Ghanaian blogger and writer

Jemila Wumpini Abdulai is a Ghanaian blogger, writer and digital marketer. In 2007, she founded Circumspecte.com, a lifestyle blog dedicated to Africans. Her blog was a recipient of the African Blogger Awards in 2016.

In 2015, Abdulai's short story "#Yennenga" was included in the Caine Prize Anthology 2015 book, Lusaka Punk and Other Stories. The book included 16 other short stories by African authors.

== Personal life ==
Abdulai is the daughter of Mohammed-Sani Abdulai, the vice president of Madina Institute of Science and Technology, Accra.

== Education ==
Abdulai had her secondary education at Wesley Girls' High School in Cape Coast, Ghana, and graduated from Mount Holyoke College in Massachusetts, USA where she double majored in Economics and French.

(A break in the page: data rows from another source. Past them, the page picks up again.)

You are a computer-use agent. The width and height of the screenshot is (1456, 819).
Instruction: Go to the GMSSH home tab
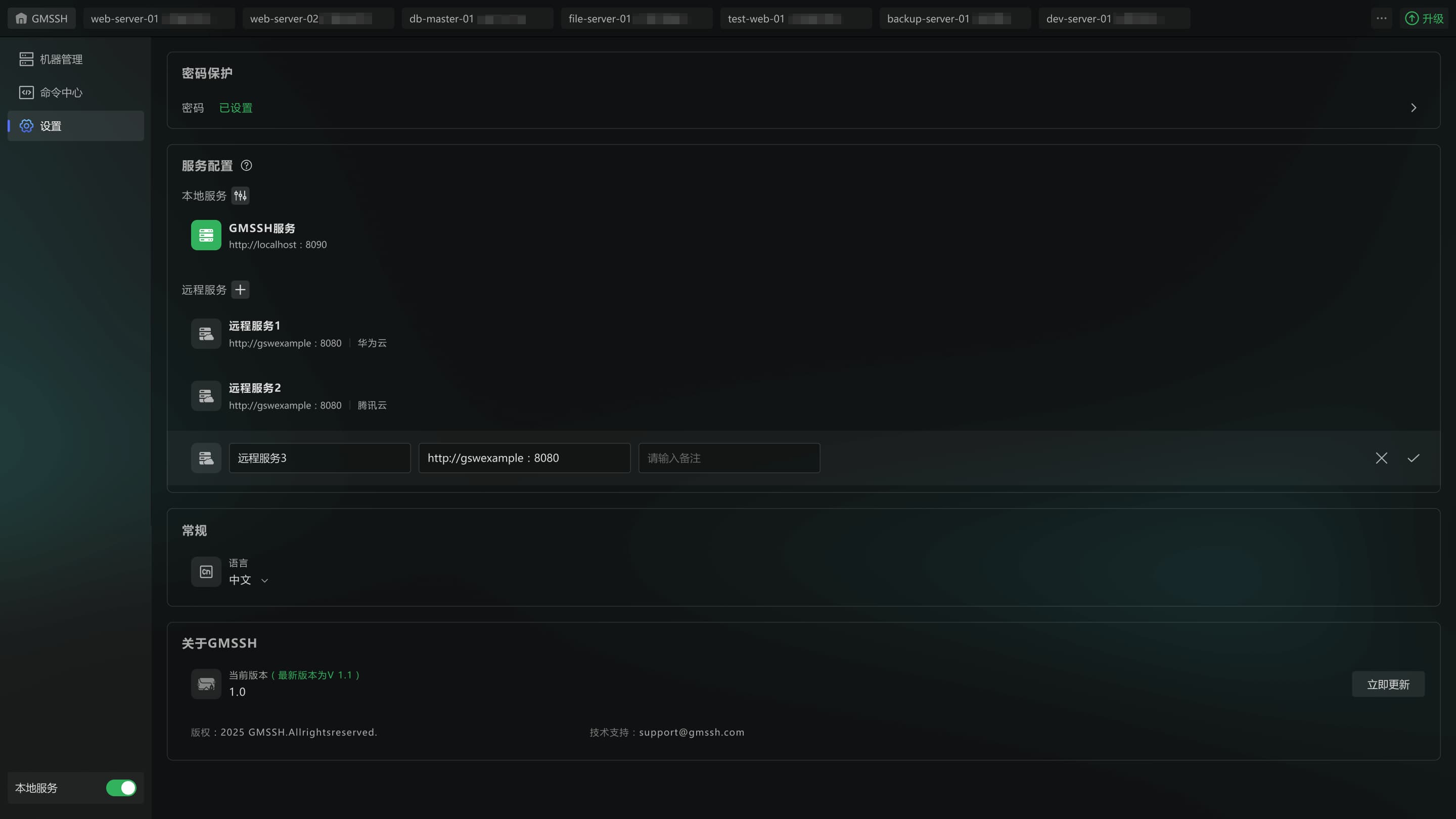point(41,19)
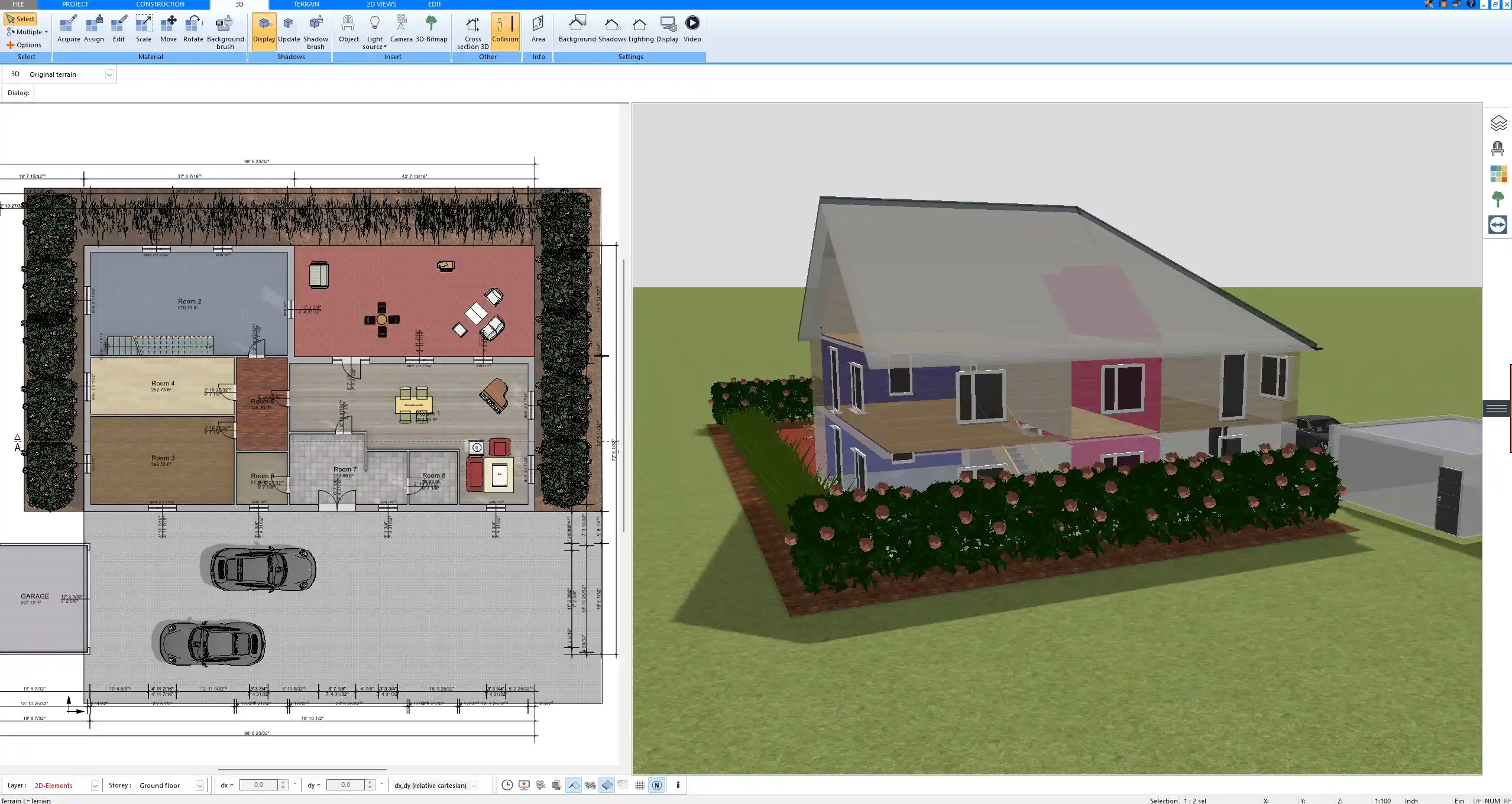Toggle the grid display in status bar
Image resolution: width=1512 pixels, height=804 pixels.
pyautogui.click(x=640, y=785)
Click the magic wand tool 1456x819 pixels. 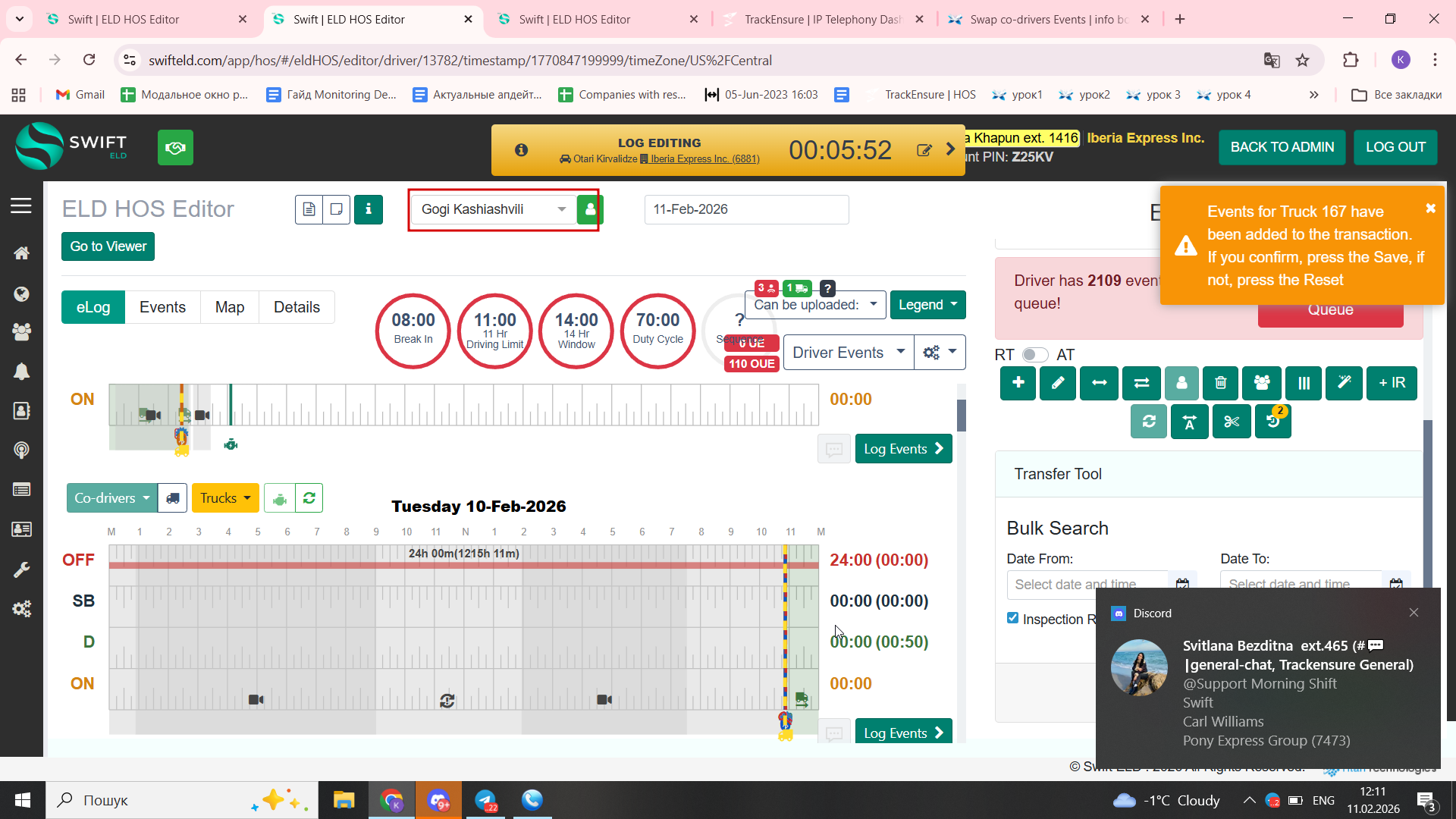[1343, 383]
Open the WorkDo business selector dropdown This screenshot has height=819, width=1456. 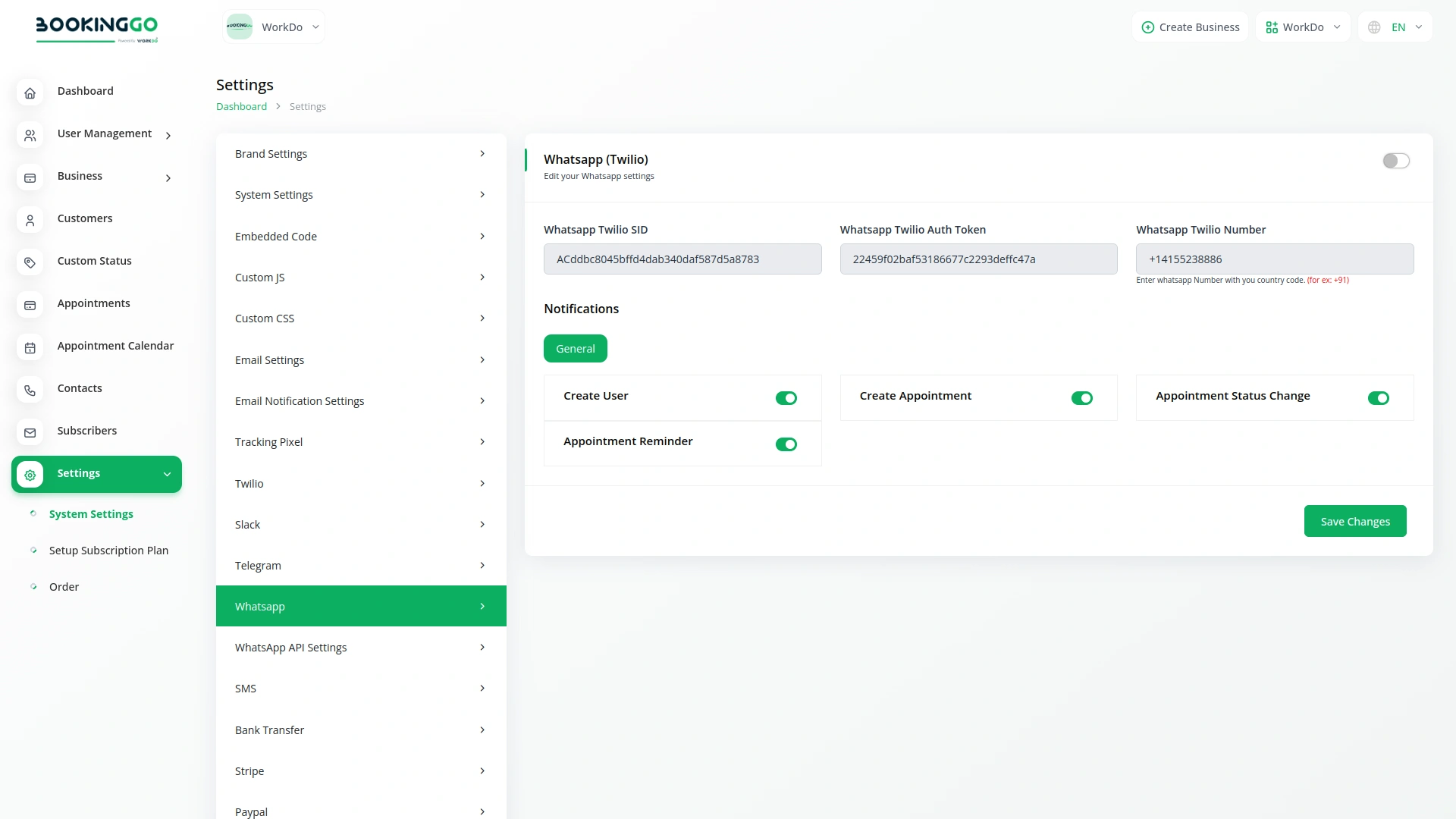click(x=274, y=27)
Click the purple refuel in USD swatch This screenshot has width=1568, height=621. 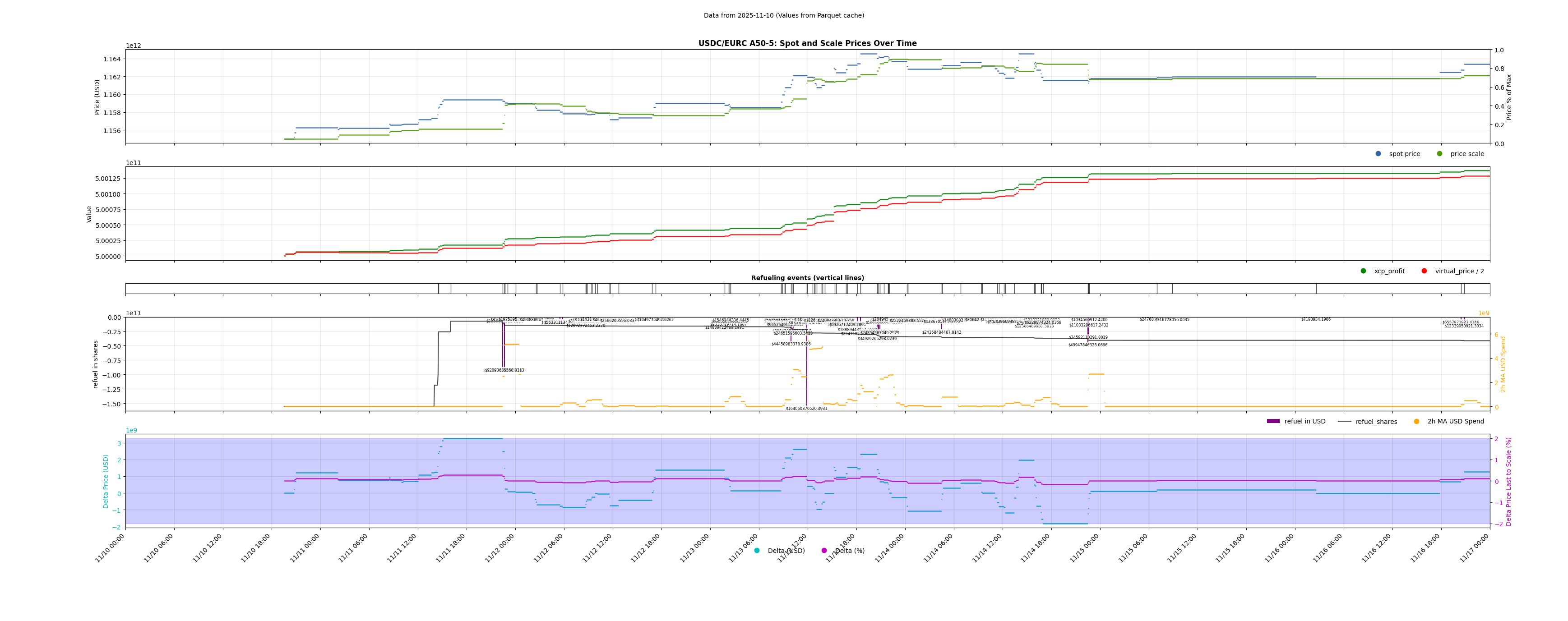(x=1273, y=422)
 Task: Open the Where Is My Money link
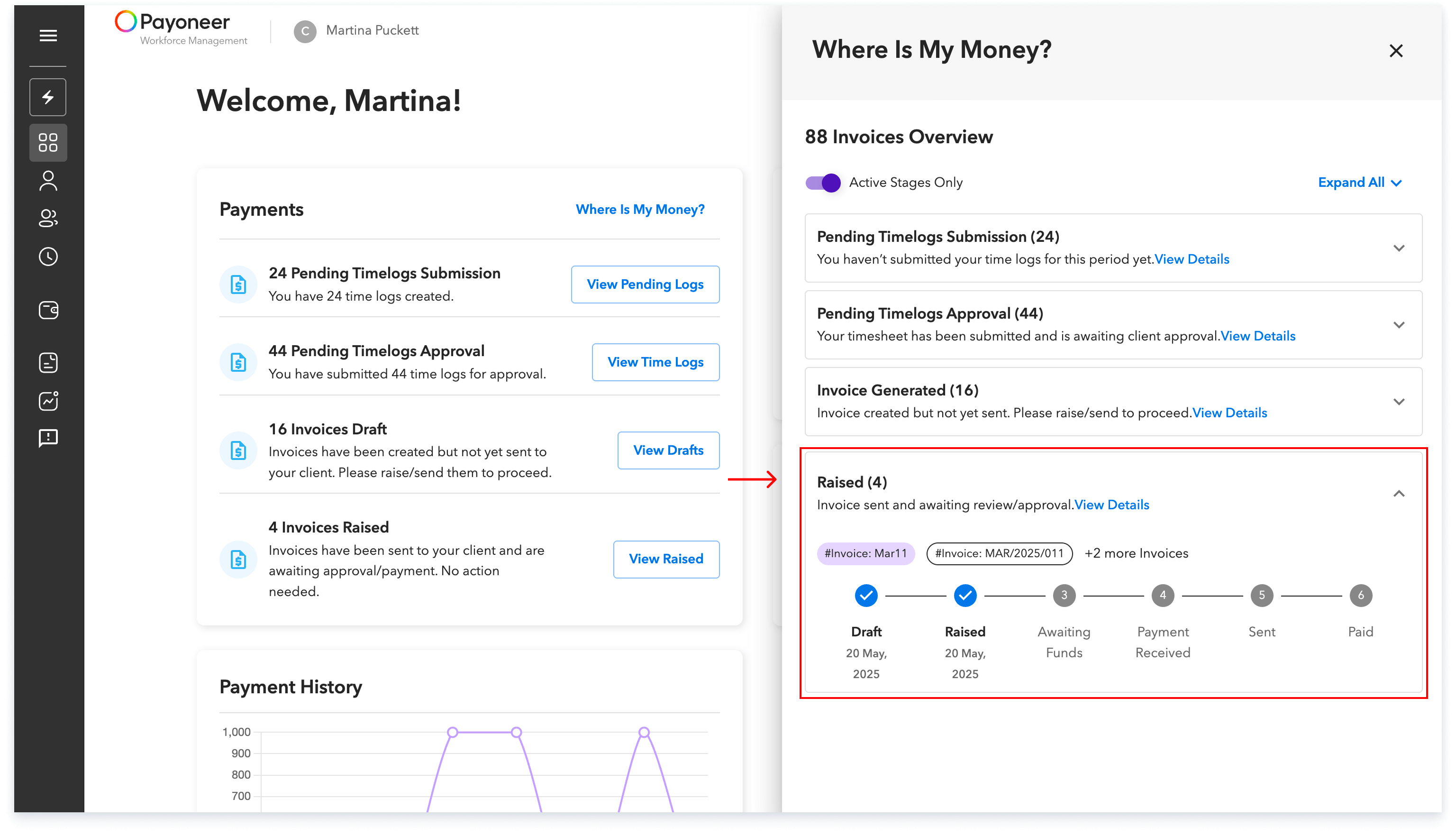(639, 209)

She earned a Master of Arts degree in International Economics and International Relations from the Johns Hopkins University SAIS in Washington DC, USA.

== Advocacy ==
She is an advocate for women's rights in Ghana, and also vocal on social media, on topics concerning technology, women's empowerment, and national development. Abdulai is the organiser of #SisterhoodMatters, an annual event in Ghana that celebrates African women and creates conversations about women's health and wellbeing.

In 2016, Abdulai, as the social media lead of BloggingGhana, a group of Ghanaian bloggers, helped in the collation and dissemination of non-partisan news on Ghana's 2016 General Elections via social media. This was under the initiative "Ghana Decides." Abdulai stated that the group's goal was to present an unbiased view of the elections: "Traditional media in Ghana has a reputation for being politicized, particularly during elections. That's why social media initiatives like Ghana Decides are important."

Abdulai was one of the speakers at TEDxAccraWomen conference held on 28 October 2016 in Accra, Ghana.